| Instructions to follow |
Please set down every entry below exactly as given.

| Data for processing |
<<<<

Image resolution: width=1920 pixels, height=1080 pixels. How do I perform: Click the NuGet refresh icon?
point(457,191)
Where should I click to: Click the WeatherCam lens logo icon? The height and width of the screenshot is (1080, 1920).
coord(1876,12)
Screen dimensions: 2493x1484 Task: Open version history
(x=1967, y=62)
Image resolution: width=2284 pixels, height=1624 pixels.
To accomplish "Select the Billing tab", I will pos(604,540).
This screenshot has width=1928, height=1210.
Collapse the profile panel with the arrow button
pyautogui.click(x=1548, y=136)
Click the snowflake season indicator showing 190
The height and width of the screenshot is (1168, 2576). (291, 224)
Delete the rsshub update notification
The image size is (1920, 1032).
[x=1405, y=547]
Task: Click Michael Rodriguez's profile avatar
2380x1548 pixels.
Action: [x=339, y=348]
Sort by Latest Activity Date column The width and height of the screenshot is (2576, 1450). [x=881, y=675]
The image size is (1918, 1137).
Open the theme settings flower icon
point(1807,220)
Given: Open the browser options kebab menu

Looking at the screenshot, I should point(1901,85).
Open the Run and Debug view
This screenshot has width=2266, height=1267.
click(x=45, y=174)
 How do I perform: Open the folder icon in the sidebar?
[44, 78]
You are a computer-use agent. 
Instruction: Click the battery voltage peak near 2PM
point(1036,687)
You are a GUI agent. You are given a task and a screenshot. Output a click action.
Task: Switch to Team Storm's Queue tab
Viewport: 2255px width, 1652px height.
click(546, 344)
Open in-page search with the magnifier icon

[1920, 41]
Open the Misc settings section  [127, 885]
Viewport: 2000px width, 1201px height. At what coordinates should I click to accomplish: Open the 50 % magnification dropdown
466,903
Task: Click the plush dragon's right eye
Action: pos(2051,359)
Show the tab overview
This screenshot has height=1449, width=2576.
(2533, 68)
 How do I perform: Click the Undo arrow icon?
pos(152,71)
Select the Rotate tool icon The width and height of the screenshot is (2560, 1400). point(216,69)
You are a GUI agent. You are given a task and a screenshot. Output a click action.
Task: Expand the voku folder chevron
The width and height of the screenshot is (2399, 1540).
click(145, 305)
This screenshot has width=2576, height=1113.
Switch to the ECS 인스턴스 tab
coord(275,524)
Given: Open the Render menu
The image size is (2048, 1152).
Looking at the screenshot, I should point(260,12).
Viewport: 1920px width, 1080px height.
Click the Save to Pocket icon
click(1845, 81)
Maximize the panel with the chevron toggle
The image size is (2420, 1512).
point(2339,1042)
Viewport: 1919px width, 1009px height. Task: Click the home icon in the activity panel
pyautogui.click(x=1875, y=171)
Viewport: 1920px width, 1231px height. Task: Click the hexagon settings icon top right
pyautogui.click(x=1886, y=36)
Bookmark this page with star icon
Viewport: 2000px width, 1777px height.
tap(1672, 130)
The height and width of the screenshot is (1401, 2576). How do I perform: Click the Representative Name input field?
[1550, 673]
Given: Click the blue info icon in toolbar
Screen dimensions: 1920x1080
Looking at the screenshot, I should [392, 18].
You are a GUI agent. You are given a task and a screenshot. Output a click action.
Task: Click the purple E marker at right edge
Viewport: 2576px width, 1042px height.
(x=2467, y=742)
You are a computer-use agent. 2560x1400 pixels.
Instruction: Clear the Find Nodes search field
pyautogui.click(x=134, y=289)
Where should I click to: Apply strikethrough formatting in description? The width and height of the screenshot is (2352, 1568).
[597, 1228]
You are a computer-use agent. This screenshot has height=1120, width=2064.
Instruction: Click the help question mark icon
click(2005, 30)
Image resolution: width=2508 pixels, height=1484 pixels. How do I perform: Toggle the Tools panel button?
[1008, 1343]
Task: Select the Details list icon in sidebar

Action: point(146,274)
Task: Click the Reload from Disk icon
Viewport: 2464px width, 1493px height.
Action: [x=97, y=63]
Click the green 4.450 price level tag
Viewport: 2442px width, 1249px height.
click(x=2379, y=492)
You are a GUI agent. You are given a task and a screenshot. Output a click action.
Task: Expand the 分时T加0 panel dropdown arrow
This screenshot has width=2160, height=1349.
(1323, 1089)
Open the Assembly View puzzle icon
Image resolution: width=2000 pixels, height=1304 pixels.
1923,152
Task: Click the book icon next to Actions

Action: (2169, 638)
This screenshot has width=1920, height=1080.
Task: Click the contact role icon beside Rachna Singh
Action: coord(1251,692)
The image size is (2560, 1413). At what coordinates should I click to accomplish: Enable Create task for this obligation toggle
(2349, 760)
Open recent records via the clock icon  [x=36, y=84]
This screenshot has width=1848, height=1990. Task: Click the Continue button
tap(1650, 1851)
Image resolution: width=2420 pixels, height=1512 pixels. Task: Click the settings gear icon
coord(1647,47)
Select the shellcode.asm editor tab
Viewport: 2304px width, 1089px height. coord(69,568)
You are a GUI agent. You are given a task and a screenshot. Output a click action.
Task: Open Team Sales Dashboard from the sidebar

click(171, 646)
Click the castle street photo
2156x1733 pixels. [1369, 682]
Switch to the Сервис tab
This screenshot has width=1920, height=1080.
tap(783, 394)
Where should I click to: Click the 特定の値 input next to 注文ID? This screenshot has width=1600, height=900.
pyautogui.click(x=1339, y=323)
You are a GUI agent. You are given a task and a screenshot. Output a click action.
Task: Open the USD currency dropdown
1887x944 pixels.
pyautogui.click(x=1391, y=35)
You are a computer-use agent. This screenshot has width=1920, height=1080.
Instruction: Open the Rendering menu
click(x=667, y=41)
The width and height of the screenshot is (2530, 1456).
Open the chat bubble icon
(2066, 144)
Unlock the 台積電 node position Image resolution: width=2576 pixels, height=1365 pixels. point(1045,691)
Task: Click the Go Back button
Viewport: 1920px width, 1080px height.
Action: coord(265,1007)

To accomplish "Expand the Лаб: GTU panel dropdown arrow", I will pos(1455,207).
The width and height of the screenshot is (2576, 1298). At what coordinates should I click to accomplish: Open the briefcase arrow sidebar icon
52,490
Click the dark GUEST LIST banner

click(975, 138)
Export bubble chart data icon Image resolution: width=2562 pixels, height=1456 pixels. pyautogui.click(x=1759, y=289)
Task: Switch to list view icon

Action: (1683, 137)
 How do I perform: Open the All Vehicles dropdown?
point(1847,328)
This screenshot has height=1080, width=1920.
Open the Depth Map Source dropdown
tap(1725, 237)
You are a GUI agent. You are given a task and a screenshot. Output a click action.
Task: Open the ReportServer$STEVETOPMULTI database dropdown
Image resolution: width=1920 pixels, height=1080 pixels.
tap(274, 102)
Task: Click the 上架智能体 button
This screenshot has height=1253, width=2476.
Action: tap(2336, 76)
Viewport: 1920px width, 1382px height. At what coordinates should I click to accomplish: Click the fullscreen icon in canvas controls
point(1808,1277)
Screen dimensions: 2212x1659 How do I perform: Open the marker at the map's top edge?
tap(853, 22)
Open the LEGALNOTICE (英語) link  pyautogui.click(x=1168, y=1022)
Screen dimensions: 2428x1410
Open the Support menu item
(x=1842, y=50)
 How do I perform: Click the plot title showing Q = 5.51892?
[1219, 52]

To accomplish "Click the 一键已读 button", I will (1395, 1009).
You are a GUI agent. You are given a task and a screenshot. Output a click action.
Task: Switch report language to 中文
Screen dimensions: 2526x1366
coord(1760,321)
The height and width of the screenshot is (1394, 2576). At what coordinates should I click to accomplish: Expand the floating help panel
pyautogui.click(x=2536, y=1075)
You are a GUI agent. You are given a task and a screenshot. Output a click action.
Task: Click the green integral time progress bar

>>>>

| Answer box |
Image resolution: width=1920 pixels, height=1080 pixels. How do I perform: Click the NuGet refresh icon?
point(457,191)
Where should I click to: Click the WeatherCam lens logo icon? The height and width of the screenshot is (1080, 1920).
coord(1876,12)
Screen dimensions: 2493x1484 Task: Open version history
(x=1967, y=62)
Image resolution: width=2284 pixels, height=1624 pixels.
To accomplish "Select the Billing tab", I will pos(604,540).
This screenshot has width=1928, height=1210.
Collapse the profile panel with the arrow button
pyautogui.click(x=1548, y=136)
Click the snowflake season indicator showing 190
The height and width of the screenshot is (1168, 2576). (291, 224)
Delete the rsshub update notification
The image size is (1920, 1032).
[x=1405, y=547]
Task: Click Michael Rodriguez's profile avatar
2380x1548 pixels.
Action: [x=339, y=348]
Sort by Latest Activity Date column The width and height of the screenshot is (2576, 1450). [x=881, y=675]
The image size is (1918, 1137).
Open the theme settings flower icon
point(1807,220)
Given: Open the browser options kebab menu

Looking at the screenshot, I should point(1901,85).
Open the Run and Debug view
This screenshot has width=2266, height=1267.
click(x=45, y=174)
 How do I perform: Open the folder icon in the sidebar?
[44, 78]
You are a computer-use agent. 
Instruction: Click the battery voltage peak near 2PM
point(1036,687)
You are a GUI agent. You are given a task and a screenshot. Output a click action.
Task: Switch to Team Storm's Queue tab
Viewport: 2255px width, 1652px height.
click(546, 344)
Open in-page search with the magnifier icon

[1920, 41]
Open the Misc settings section  [127, 885]
Viewport: 2000px width, 1201px height. At what coordinates should I click to accomplish: Open the 50 % magnification dropdown
466,903
Task: Click the plush dragon's right eye
Action: pos(2051,359)
Show the tab overview
This screenshot has height=1449, width=2576.
(2533, 68)
 How do I perform: Click the Undo arrow icon?
pos(152,71)
Select the Rotate tool icon The width and height of the screenshot is (2560, 1400). point(216,69)
You are a GUI agent. You are given a task and a screenshot. Output a click action.
Task: Expand the voku folder chevron
The width and height of the screenshot is (2399, 1540).
click(145, 305)
This screenshot has width=2576, height=1113.
Switch to the ECS 인스턴스 tab
coord(275,524)
Given: Open the Render menu
The image size is (2048, 1152).
Looking at the screenshot, I should point(260,12).
Viewport: 1920px width, 1080px height.
Click the Save to Pocket icon
click(1845, 81)
Maximize the panel with the chevron toggle
The image size is (2420, 1512).
point(2339,1042)
Viewport: 1919px width, 1009px height. Task: Click the home icon in the activity panel
pyautogui.click(x=1875, y=171)
Viewport: 1920px width, 1231px height. Task: Click the hexagon settings icon top right
pyautogui.click(x=1886, y=36)
Bookmark this page with star icon
Viewport: 2000px width, 1777px height.
tap(1672, 130)
The height and width of the screenshot is (1401, 2576). How do I perform: Click the Representative Name input field?
[1550, 673]
Given: Click the blue info icon in toolbar
Screen dimensions: 1920x1080
Looking at the screenshot, I should [392, 18].
You are a GUI agent. You are given a task and a screenshot. Output a click action.
Task: Click the purple E marker at right edge
Viewport: 2576px width, 1042px height.
(x=2467, y=742)
You are a computer-use agent. 2560x1400 pixels.
Instruction: Clear the Find Nodes search field
pyautogui.click(x=134, y=289)
Where should I click to: Apply strikethrough formatting in description? The width and height of the screenshot is (2352, 1568).
[597, 1228]
You are a computer-use agent. This screenshot has height=1120, width=2064.
Instruction: Click the help question mark icon
click(2005, 30)
Image resolution: width=2508 pixels, height=1484 pixels. How do I perform: Toggle the Tools panel button?
[1008, 1343]
Task: Select the Details list icon in sidebar

Action: point(146,274)
Task: Click the Reload from Disk icon
Viewport: 2464px width, 1493px height.
Action: [x=97, y=63]
Click the green 4.450 price level tag
Viewport: 2442px width, 1249px height.
click(x=2379, y=492)
You are a GUI agent. You are given a task and a screenshot. Output a click action.
Task: Expand the 分时T加0 panel dropdown arrow
This screenshot has width=2160, height=1349.
(1323, 1089)
Open the Assembly View puzzle icon
Image resolution: width=2000 pixels, height=1304 pixels.
1923,152
Task: Click the book icon next to Actions

Action: (2169, 638)
This screenshot has width=1920, height=1080.
Task: Click the contact role icon beside Rachna Singh
Action: coord(1251,692)
The image size is (2560, 1413). At what coordinates should I click to accomplish: Enable Create task for this obligation toggle
(2349, 760)
Open recent records via the clock icon  [x=36, y=84]
This screenshot has width=1848, height=1990. Task: Click the Continue button
tap(1650, 1851)
Image resolution: width=2420 pixels, height=1512 pixels. Task: Click the settings gear icon
coord(1647,47)
Select the shellcode.asm editor tab
Viewport: 2304px width, 1089px height. coord(69,568)
You are a GUI agent. You are given a task and a screenshot. Output a click action.
Task: Open Team Sales Dashboard from the sidebar

click(171, 646)
Click the castle street photo
2156x1733 pixels. [1369, 682]
Switch to the Сервис tab
This screenshot has width=1920, height=1080.
tap(783, 394)
Where should I click to: Click the 特定の値 input next to 注文ID? This screenshot has width=1600, height=900.
pyautogui.click(x=1339, y=323)
You are a GUI agent. You are given a task and a screenshot. Output a click action.
Task: Open the USD currency dropdown
1887x944 pixels.
pyautogui.click(x=1391, y=35)
You are a computer-use agent. This screenshot has width=1920, height=1080.
Instruction: Open the Rendering menu
click(x=667, y=41)
The width and height of the screenshot is (2530, 1456).
Open the chat bubble icon
(2066, 144)
Unlock the 台積電 node position Image resolution: width=2576 pixels, height=1365 pixels. point(1045,691)
Task: Click the Go Back button
Viewport: 1920px width, 1080px height.
Action: coord(265,1007)

To accomplish "Expand the Лаб: GTU panel dropdown arrow", I will pos(1455,207).
The width and height of the screenshot is (2576, 1298). At what coordinates should I click to accomplish: Open the briefcase arrow sidebar icon
52,490
Click the dark GUEST LIST banner

click(975, 138)
Export bubble chart data icon Image resolution: width=2562 pixels, height=1456 pixels. pyautogui.click(x=1759, y=289)
Task: Switch to list view icon

Action: (1683, 137)
 How do I perform: Open the All Vehicles dropdown?
point(1847,328)
This screenshot has height=1080, width=1920.
Open the Depth Map Source dropdown
tap(1725, 237)
You are a GUI agent. You are given a task and a screenshot. Output a click action.
Task: Open the ReportServer$STEVETOPMULTI database dropdown
Image resolution: width=1920 pixels, height=1080 pixels.
tap(274, 102)
Task: Click the 上架智能体 button
This screenshot has height=1253, width=2476.
Action: tap(2336, 76)
Viewport: 1920px width, 1382px height. At what coordinates should I click to accomplish: Click the fullscreen icon in canvas controls
point(1808,1277)
Screen dimensions: 2212x1659 How do I perform: Open the marker at the map's top edge?
tap(853, 22)
Open the LEGALNOTICE (英語) link  pyautogui.click(x=1168, y=1022)
Screen dimensions: 2428x1410
Open the Support menu item
(x=1842, y=50)
 How do I perform: Click the plot title showing Q = 5.51892?
[1219, 52]

To accomplish "Click the 一键已读 button", I will (1395, 1009).
You are a GUI agent. You are given a task and a screenshot. Output a click action.
Task: Switch report language to 中文
Screen dimensions: 2526x1366
coord(1760,321)
The height and width of the screenshot is (1394, 2576). At what coordinates should I click to accomplish: Expand the floating help panel
pyautogui.click(x=2536, y=1075)
You are a GUI agent. You are given a task and a screenshot. Output a click action.
Task: Click the green integral time progress bar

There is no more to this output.